---- DATA UNDER STUDY

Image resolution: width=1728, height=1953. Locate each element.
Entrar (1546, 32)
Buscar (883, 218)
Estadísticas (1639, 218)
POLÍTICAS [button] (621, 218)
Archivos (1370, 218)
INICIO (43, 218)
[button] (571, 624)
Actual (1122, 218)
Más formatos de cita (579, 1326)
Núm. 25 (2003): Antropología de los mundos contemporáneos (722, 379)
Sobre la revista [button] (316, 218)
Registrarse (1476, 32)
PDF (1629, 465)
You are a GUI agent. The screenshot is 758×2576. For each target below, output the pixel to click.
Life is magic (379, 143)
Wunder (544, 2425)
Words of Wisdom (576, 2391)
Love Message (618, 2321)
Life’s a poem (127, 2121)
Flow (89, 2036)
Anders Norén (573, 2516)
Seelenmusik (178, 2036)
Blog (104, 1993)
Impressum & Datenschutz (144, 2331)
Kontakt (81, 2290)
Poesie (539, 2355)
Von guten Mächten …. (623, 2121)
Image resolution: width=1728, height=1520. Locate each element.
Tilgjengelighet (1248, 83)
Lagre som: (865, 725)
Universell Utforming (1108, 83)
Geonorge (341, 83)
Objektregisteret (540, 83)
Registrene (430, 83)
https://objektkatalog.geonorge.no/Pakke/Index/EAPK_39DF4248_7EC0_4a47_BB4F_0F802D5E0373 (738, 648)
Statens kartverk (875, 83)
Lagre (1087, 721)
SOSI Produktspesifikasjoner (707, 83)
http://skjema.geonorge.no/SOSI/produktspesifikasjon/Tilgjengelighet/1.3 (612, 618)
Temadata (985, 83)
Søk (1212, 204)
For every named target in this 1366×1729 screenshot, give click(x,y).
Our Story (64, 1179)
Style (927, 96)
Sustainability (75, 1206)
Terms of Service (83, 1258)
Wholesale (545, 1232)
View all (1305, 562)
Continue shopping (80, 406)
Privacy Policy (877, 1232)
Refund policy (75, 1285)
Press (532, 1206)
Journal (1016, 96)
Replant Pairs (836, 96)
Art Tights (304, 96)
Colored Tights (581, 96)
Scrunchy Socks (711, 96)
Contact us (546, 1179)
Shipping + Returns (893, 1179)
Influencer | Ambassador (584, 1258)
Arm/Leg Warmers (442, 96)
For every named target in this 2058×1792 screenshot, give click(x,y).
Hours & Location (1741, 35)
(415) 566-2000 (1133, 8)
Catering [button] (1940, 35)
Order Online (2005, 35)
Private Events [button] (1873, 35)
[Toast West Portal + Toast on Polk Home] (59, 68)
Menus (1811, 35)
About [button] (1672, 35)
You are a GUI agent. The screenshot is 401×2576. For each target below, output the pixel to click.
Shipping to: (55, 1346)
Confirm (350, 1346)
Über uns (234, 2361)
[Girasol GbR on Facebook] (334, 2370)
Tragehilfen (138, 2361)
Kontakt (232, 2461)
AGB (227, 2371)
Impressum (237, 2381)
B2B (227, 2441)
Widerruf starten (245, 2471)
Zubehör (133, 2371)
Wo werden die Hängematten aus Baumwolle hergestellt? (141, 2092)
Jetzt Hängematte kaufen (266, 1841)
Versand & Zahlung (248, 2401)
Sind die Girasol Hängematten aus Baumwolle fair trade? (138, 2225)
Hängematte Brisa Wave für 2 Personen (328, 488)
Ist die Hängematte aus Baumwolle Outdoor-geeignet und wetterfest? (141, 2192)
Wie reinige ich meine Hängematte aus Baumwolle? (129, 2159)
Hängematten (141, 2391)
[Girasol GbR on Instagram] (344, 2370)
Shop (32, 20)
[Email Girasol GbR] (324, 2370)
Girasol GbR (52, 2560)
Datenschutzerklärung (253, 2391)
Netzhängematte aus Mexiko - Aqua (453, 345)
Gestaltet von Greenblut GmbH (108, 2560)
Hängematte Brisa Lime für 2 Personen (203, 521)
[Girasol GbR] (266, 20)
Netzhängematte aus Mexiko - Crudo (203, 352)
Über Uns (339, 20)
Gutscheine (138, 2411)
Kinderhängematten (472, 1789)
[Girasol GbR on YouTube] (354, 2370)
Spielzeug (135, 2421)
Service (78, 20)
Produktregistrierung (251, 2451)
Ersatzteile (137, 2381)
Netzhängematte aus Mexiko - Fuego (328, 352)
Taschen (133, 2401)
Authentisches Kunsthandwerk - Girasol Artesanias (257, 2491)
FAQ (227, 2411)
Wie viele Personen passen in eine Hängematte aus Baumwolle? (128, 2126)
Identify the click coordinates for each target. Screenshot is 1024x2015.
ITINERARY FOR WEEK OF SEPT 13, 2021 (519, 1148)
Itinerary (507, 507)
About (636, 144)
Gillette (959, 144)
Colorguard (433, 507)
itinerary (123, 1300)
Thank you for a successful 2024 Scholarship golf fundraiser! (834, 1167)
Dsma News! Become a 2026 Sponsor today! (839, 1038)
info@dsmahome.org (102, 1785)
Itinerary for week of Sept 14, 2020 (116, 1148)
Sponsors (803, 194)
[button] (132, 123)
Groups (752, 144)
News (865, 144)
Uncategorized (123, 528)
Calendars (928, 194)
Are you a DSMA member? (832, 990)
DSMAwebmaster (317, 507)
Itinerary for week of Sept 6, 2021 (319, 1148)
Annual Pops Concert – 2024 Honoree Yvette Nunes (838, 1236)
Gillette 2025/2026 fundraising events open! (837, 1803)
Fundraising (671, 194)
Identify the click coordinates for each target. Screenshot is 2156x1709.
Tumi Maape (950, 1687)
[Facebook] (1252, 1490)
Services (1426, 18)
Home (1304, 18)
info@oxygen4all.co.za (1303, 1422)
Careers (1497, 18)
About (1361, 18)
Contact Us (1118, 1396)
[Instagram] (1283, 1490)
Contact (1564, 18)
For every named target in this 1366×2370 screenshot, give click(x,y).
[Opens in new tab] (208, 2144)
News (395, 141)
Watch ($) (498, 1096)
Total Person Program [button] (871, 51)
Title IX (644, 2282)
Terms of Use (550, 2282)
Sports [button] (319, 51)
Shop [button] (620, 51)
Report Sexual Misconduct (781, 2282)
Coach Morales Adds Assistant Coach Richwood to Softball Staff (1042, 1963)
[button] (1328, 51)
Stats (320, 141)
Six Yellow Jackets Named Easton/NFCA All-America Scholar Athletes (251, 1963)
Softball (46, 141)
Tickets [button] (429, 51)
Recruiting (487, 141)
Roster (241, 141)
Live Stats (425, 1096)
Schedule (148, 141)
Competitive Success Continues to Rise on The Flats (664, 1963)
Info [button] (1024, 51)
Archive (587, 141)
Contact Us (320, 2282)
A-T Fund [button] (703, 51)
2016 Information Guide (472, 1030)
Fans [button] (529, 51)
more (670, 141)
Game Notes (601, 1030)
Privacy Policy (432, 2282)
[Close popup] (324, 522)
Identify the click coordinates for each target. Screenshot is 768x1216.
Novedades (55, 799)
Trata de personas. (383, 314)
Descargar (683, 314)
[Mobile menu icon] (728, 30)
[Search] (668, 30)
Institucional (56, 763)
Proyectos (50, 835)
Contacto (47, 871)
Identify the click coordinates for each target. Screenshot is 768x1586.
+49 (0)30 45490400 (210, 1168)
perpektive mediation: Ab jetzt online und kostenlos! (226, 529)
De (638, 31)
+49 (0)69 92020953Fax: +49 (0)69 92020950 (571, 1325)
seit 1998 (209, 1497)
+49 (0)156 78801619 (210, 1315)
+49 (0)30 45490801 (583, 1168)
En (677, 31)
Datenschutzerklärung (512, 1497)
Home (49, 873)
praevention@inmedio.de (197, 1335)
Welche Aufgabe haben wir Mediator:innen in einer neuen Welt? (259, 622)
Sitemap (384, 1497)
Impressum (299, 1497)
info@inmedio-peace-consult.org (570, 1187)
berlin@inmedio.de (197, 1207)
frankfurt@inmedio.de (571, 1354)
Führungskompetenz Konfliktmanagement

--------

### AIM OF THE TASK
Beginning with the first line above, could you copy every line exactly, up to and including the one with "Press (532, 1206)"?

### YOUR RESPONSE
Image resolution: width=1728, height=1953. Locate each element.
Entrar (1546, 32)
Buscar (883, 218)
Estadísticas (1639, 218)
POLÍTICAS [button] (621, 218)
Archivos (1370, 218)
INICIO (43, 218)
[button] (571, 624)
Actual (1122, 218)
Más formatos de cita (579, 1326)
Núm. 25 (2003): Antropología de los mundos contemporáneos (722, 379)
Sobre la revista [button] (316, 218)
Registrarse (1476, 32)
PDF (1629, 465)
You are a GUI agent. The screenshot is 758×2576. For each target below, output the pixel to click.
Life is magic (379, 143)
Wunder (544, 2425)
Words of Wisdom (576, 2391)
Love Message (618, 2321)
Life’s a poem (127, 2121)
Flow (89, 2036)
Anders Norén (573, 2516)
Seelenmusik (178, 2036)
Blog (104, 1993)
Impressum & Datenschutz (144, 2331)
Kontakt (81, 2290)
Poesie (539, 2355)
Von guten Mächten …. (623, 2121)
Image resolution: width=1728, height=1520. Locate each element.
Tilgjengelighet (1248, 83)
Lagre som: (865, 725)
Universell Utforming (1108, 83)
Geonorge (341, 83)
Objektregisteret (540, 83)
Registrene (430, 83)
https://objektkatalog.geonorge.no/Pakke/Index/EAPK_39DF4248_7EC0_4a47_BB4F_0F802D5E0373 (738, 648)
Statens kartverk (875, 83)
Lagre (1087, 721)
SOSI Produktspesifikasjoner (707, 83)
http://skjema.geonorge.no/SOSI/produktspesifikasjon/Tilgjengelighet/1.3 (612, 618)
Temadata (985, 83)
Søk (1212, 204)
For every named target in this 1366×1729 screenshot, give click(x,y).
Our Story (64, 1179)
Style (927, 96)
Sustainability (75, 1206)
Terms of Service (83, 1258)
Wholesale (545, 1232)
View all (1305, 562)
Continue shopping (80, 406)
Privacy Policy (877, 1232)
Refund policy (75, 1285)
Press (532, 1206)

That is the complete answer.